* **Pixel coordinate grounding data**:
————

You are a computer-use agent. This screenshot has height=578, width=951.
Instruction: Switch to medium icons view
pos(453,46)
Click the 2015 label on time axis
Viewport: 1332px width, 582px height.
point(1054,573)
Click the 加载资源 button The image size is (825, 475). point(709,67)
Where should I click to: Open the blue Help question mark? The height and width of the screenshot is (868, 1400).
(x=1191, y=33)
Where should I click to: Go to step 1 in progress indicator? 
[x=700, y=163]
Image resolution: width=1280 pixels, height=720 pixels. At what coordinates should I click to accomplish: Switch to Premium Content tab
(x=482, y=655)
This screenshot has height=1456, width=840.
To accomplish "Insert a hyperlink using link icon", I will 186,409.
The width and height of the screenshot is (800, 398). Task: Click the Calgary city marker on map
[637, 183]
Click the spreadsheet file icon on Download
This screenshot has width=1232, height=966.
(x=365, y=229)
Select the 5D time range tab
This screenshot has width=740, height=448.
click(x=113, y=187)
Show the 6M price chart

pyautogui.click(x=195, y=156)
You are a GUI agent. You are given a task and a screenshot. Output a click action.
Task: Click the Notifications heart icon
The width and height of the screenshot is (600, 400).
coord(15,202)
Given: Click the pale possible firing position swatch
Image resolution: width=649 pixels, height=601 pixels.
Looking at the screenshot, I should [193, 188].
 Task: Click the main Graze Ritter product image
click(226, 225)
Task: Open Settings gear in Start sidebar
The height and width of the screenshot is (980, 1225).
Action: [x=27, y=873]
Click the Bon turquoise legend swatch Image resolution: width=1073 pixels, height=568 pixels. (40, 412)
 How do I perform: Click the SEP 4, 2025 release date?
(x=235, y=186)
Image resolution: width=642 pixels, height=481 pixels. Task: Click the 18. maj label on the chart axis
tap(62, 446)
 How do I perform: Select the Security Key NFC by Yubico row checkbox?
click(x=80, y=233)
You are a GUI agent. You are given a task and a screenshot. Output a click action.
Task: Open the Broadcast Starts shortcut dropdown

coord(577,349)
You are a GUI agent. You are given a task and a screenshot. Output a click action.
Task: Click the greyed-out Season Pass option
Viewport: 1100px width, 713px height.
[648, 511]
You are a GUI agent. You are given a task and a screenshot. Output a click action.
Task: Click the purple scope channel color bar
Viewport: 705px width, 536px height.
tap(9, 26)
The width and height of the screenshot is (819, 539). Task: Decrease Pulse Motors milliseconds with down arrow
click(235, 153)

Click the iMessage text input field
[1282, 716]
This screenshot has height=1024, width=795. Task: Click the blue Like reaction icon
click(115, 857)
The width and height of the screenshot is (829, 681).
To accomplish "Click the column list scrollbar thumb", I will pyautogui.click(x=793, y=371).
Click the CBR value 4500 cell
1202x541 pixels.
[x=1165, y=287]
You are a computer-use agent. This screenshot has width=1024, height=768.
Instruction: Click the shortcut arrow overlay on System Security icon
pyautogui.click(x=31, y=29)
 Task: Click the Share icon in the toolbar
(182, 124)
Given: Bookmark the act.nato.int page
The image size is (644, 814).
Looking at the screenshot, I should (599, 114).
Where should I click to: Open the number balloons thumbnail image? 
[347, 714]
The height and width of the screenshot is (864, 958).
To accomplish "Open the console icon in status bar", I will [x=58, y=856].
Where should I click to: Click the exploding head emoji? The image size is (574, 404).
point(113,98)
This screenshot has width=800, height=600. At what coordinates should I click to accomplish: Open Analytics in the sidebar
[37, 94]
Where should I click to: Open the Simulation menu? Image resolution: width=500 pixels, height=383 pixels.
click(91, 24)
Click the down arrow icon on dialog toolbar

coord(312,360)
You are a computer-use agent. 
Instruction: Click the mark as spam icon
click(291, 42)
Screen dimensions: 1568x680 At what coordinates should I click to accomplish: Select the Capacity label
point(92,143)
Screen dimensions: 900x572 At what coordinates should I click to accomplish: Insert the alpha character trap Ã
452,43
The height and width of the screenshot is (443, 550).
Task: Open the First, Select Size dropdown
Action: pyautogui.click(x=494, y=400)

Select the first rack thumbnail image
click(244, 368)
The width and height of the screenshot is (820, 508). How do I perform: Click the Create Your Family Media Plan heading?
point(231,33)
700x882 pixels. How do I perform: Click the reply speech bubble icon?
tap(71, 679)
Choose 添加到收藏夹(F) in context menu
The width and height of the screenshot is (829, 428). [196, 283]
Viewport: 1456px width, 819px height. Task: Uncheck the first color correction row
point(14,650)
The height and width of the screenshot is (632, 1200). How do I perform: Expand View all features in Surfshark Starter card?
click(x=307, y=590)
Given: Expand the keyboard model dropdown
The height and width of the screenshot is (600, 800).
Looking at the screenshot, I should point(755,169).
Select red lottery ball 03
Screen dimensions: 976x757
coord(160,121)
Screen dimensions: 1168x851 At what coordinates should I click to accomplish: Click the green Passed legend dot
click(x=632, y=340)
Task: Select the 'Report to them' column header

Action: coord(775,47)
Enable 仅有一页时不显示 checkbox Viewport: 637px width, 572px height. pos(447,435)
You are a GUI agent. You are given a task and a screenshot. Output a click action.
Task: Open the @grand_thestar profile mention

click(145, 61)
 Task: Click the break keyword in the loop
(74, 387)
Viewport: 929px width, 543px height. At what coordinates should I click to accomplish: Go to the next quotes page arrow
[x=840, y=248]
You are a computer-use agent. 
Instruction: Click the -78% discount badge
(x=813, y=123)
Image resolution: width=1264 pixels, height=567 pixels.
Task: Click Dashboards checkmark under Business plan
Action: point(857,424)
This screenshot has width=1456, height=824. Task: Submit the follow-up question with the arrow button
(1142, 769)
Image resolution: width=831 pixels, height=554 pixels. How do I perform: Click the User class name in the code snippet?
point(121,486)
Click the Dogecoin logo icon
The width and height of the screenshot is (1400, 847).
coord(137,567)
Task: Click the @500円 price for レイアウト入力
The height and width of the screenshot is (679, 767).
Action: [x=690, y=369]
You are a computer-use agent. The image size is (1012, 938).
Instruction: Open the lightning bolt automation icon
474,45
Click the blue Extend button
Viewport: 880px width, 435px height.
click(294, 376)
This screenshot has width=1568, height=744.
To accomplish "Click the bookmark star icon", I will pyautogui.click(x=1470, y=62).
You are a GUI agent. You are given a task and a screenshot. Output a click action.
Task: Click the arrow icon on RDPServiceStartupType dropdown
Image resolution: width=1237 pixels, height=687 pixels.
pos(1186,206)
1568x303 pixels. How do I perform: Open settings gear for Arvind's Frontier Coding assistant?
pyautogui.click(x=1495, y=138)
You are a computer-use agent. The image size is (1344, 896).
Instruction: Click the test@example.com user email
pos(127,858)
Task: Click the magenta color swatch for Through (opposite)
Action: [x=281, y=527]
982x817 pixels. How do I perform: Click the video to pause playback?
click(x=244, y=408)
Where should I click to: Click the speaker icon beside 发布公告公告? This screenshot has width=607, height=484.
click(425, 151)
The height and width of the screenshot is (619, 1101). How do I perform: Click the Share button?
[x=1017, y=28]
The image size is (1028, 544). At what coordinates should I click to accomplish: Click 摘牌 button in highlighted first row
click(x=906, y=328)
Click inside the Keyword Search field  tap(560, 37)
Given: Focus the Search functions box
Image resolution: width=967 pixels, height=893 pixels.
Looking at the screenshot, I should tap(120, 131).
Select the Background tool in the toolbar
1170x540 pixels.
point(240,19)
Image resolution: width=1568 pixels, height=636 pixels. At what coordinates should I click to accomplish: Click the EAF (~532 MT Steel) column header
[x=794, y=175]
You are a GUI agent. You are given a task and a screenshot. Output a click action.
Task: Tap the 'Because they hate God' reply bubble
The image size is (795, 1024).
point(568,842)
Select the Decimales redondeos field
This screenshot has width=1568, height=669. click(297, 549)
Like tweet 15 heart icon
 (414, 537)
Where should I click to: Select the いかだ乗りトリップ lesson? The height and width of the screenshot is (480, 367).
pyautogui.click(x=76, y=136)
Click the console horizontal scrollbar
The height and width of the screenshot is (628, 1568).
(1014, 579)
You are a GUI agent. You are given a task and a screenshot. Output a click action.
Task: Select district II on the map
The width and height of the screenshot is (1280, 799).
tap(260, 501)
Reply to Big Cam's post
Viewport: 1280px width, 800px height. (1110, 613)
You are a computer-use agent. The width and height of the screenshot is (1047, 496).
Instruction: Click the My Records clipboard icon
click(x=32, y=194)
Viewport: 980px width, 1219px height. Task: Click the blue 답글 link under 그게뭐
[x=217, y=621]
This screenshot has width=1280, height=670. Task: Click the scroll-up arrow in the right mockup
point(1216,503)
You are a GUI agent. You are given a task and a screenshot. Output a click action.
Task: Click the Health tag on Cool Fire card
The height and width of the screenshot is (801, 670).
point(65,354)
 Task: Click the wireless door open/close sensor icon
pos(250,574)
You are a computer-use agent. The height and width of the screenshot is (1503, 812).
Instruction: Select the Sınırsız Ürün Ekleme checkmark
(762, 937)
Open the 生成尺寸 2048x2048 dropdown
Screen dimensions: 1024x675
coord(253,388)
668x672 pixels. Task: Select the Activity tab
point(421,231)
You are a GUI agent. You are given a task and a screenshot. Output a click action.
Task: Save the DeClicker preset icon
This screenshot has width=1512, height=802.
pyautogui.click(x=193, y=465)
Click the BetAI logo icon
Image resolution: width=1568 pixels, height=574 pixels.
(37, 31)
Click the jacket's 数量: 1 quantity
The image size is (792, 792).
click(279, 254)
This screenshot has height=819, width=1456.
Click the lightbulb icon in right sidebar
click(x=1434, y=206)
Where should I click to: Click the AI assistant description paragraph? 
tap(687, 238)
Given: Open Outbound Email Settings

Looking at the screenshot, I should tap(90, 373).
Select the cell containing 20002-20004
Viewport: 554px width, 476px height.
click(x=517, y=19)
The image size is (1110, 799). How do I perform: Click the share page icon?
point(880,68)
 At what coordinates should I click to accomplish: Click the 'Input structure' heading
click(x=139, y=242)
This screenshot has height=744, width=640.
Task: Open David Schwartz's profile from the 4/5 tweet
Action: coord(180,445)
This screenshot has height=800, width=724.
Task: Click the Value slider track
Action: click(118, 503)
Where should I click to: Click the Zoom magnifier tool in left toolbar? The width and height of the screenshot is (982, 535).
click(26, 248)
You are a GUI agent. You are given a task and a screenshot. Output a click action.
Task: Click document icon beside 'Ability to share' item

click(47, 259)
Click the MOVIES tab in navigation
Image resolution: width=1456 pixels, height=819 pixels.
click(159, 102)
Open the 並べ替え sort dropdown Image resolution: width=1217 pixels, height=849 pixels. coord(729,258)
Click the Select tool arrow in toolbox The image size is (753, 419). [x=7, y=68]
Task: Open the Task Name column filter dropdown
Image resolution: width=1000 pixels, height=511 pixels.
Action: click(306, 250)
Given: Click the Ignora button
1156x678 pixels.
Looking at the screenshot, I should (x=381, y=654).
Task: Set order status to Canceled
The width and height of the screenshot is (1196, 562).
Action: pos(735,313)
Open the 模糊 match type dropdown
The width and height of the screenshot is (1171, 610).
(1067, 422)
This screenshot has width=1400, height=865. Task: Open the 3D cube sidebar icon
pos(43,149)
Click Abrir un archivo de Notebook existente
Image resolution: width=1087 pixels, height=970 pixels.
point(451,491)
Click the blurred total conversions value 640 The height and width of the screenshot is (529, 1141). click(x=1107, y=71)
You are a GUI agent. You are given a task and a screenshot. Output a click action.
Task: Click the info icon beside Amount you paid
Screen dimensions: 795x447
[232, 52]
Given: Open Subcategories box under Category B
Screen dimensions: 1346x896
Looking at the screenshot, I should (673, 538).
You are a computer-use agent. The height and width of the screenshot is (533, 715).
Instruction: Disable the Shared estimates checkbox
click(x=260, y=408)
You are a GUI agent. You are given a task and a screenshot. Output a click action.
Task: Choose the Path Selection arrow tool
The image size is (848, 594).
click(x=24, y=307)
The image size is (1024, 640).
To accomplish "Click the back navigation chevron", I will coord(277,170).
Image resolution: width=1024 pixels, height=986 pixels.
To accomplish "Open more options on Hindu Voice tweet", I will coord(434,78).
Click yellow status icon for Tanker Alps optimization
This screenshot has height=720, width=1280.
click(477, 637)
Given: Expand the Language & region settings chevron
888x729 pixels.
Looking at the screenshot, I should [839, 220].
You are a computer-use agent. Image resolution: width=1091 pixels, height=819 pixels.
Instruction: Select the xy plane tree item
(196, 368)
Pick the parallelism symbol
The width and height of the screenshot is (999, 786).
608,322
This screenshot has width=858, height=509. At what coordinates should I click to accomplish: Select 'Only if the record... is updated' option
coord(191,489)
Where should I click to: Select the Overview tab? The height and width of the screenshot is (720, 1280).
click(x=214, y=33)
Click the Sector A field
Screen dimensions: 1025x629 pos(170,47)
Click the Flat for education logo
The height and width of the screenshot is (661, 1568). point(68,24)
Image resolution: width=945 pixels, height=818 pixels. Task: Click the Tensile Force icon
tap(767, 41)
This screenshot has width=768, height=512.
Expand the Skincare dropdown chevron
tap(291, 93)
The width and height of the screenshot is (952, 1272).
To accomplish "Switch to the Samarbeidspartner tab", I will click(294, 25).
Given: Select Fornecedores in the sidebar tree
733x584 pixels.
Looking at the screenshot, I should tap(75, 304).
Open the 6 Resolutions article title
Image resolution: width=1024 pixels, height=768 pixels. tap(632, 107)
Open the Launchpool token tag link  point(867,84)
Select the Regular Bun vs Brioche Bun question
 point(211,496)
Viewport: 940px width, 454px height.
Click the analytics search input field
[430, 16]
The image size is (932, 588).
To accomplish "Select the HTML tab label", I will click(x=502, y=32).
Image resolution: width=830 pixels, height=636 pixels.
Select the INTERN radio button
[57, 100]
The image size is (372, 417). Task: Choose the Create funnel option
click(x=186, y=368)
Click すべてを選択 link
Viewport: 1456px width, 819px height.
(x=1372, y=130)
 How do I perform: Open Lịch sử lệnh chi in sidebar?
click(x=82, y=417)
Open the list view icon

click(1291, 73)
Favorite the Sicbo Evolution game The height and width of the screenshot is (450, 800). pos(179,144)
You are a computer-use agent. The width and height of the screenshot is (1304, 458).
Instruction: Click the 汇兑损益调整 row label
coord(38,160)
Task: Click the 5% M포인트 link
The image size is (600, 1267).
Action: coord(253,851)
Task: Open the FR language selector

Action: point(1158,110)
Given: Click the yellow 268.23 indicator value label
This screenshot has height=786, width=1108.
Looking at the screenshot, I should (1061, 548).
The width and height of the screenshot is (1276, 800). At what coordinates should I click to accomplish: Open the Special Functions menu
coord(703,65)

————

* **Goal of the exercise**: Copy task for the entries above: every line with the string "time".

* **Exercise output**:
Click the 2015 label on time axis
Select the 5D time range tab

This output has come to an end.